What Are Web Robots?

The Web Robots Pagesweb crawlers

Web Robots (also known as Web Wanderers, Crawlers, or Spiders), are programs that traverse the Web automatically. Search engines such as Google use them to index the web content, spammers use them to scan for email addresses, and they have many other uses.

On this site you can learn more about web robots.


About /robots.txt

In a nutshell

Web site owners use the /robots.txt file to give instructions about their site to web robots; this is called The Robots Exclusion Protocol.

It works likes this: a robot wants to vists a Web site URL, say http://www.example.com/welcome.html. Before it does so, it firsts checks for http://www.example.com/robots.txt, and finds:

User-agent: *
Disallow: /

The “User-agent: *” means this section applies to all robots. The “Disallow: /” tells the robot that it should not visit any pages on the site.

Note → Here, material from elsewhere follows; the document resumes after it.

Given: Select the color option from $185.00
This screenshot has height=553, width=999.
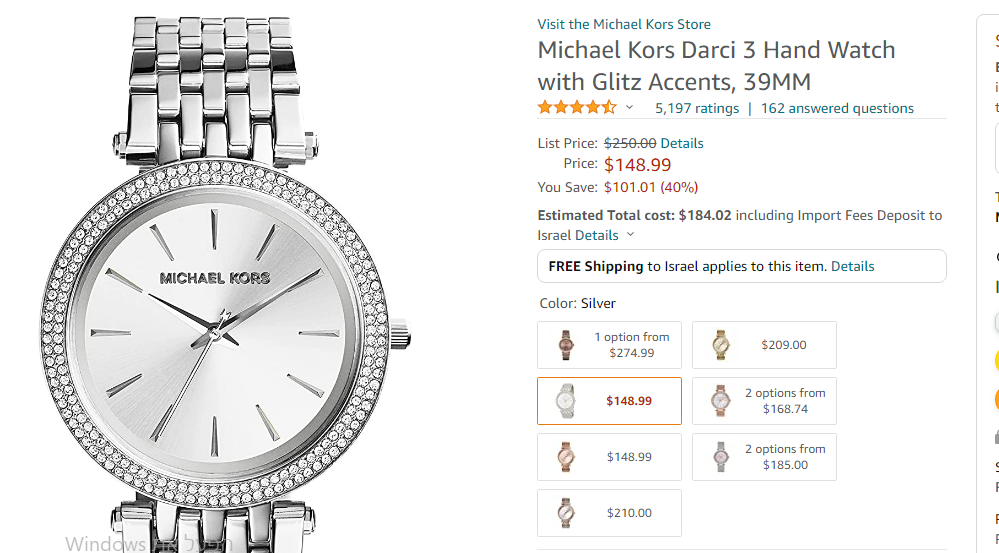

There are two important considerations when using /robots.txt:

  • robots can ignore your /robots.txt. Especially malware robots that scan the web for security vulnerabilities, and email address harvesters used by spammers will pay no attention.
  • the /robots.txt file is a publicly available file. Anyone can see what sections of your server you don’t want robots to use.

So don’t try to use /robots.txt to hide information.

The details

The /robots.txt standard is not actively developed. The rest of this page gives an overview of how to use /robots.txt on your server, with some simple recipes. To learn more see also the FAQ.

How to create a /robots.txt file

Where to put it

The short answer: in the top-level directory of your web server.

The longer answer:

When a robot looks for the “/robots.txt” file for URL, it strips the path component from the URL (everything from the first single slash), and puts “/robots.txt” in its place.

For example, for “http://www.example.com/shop/index.html, it will remove the “/shop/index.html“, and replace it with “/robots.txt“, and will end up with “http://www.example.com/robots.txt”.

So, as a web site owner you need to put it in the right place on your web server for that resulting URL to work. Usually that is the same place where you put your web site’s main “index.html” welcome page. Where exactly that is, and how to put the file there, depends on your web server software.

Remember to use all lower case for the filename: “robots.txt“, not “Robots.TXT.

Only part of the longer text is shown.